## Work request
Entries follow. Give back exactly the lines starting at the one containing "Instruction: Click green" and ending at the one containing "The image size is (1920, 1080).", and no other lines.

## Data for processing

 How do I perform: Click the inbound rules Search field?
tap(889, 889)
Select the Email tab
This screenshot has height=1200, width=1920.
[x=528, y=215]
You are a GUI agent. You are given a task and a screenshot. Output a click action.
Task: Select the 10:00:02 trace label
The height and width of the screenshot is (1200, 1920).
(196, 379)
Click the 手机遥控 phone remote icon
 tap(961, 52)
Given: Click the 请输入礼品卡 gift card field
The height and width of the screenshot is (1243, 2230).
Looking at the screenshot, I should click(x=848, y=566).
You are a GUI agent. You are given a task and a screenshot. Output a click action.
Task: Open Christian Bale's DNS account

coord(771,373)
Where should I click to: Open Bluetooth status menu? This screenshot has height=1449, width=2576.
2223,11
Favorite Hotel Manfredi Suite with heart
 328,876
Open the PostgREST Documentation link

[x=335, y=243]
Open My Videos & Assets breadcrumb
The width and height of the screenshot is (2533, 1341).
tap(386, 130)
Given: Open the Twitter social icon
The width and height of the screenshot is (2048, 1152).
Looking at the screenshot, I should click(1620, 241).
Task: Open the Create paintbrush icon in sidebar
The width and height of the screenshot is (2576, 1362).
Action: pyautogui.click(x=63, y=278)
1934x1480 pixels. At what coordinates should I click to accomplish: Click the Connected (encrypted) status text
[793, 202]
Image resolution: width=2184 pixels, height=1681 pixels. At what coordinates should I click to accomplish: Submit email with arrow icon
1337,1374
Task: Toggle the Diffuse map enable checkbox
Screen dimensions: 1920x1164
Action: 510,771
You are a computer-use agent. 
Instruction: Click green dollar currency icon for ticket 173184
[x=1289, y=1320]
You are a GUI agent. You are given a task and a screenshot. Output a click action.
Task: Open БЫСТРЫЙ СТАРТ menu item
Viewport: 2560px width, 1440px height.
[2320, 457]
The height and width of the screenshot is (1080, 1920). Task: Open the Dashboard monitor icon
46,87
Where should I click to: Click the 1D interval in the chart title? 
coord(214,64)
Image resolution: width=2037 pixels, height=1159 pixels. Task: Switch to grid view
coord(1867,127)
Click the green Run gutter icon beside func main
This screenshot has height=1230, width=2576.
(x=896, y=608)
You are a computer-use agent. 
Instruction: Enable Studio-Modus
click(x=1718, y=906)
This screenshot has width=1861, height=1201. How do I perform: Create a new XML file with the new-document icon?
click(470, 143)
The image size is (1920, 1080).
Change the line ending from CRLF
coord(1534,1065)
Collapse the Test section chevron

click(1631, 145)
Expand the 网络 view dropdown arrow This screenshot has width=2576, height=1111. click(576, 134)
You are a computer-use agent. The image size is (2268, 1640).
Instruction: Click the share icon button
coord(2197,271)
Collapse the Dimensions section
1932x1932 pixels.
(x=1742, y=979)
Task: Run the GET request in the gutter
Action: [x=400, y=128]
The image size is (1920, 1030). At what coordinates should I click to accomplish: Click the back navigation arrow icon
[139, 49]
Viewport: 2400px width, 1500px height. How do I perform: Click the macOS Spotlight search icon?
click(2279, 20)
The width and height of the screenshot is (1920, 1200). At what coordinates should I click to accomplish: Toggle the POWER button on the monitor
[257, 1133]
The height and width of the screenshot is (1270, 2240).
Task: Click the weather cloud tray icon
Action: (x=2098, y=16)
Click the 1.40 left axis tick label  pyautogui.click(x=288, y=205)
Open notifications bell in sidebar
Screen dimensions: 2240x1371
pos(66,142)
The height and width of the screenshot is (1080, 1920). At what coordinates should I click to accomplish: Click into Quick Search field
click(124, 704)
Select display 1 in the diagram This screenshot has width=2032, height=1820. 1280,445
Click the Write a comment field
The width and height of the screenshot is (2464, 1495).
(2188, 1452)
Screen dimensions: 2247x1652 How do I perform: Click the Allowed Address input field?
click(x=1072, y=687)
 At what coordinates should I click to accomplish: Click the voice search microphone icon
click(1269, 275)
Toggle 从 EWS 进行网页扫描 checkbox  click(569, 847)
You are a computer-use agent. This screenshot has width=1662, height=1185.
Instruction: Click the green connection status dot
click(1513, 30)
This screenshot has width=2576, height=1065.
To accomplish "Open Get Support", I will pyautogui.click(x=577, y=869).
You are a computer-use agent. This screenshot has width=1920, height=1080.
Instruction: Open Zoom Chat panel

## Result below
Instruction: Click green dollar currency icon for ticket 173184
[x=1289, y=1320]
You are a GUI agent. You are given a task and a screenshot. Output a click action.
Task: Open БЫСТРЫЙ СТАРТ menu item
Viewport: 2560px width, 1440px height.
[2320, 457]
The height and width of the screenshot is (1080, 1920). Task: Open the Dashboard monitor icon
46,87
Where should I click to: Click the 1D interval in the chart title? 
coord(214,64)
Image resolution: width=2037 pixels, height=1159 pixels. Task: Switch to grid view
coord(1867,127)
Click the green Run gutter icon beside func main
This screenshot has height=1230, width=2576.
(x=896, y=608)
You are a computer-use agent. 
Instruction: Enable Studio-Modus
click(x=1718, y=906)
This screenshot has width=1861, height=1201. How do I perform: Create a new XML file with the new-document icon?
click(470, 143)
The image size is (1920, 1080).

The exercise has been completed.